Royal Navy is 'putting lives at risk' after ignoring coronavirus fears at major training base, staff warn
WORRIED workers at the Royal Navy’s largest training base have accused the military of ‘putting lives at risk’ by ‘disregarding’ their coronavirus concerns.
Civilian staff at HMS Collingwood, in Fareham, say the Senior Service has repeatedly ignored warnings over breaches in safety guidelines designed to stop the spread of Covid-19.
Officials at the navy have defended the base and insisted training at Collingwood was ‘fully risk-assessed’ and kept under ‘constant review’.
But insiders at the military establishment have denied this and claimed rule breaches were ‘happening all the time’.
Staff have warned groups of young sailors are being taught in packed classrooms that are ‘breeding grounds’ for coronavirus.
Multiple sources at the base have told The News that trainees are being told to delete the NHS track and trace app, which is designed to alert people to self-isolate if exposed to someone infect with the virus.

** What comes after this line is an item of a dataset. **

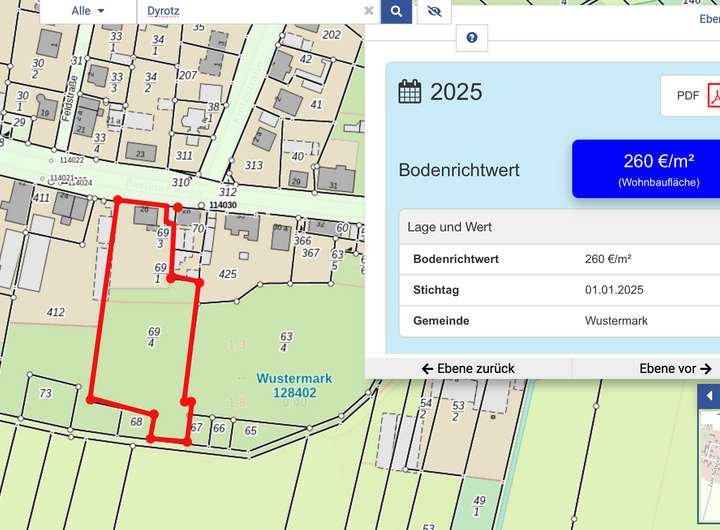Select parcel 69/4 inside the red outline
Image resolution: width=720 pixels, height=530 pixels.
click(152, 337)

The navy has previously said this was a claim it did not ‘recognise’ but offered no further comment when approached by The News last month.

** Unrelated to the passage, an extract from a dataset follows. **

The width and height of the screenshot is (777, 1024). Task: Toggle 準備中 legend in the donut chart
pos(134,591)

The latest concerns come after an instructor leading a phase two weapon engineering course at Collingwood reportedly tested positive for Covid-19 on Friday.
Despite the diagnosis, a source warned students who had been with the instructor weren’t told to self-isolate but instead sent to continue training with another tutor.
‘This kind of incident is happening all the time,’ said one insider, who asked not to be named. ‘The way the Royal Navy command are dealing with Covid-19 within HMS Collingwood is a disgrace.
‘They are putting many people at risk and are not following government guidelines.
‘The Royal Navy is allowing the young trainees to travel all over the country to visit family at the weekends and as such putting the instructors at risk. Instructors have asked for this not to happen but have not been listened to.
‘The RN are refusing to reduce class sizes even though the civilian instructors have repeatedly asked for it to allow social distancing.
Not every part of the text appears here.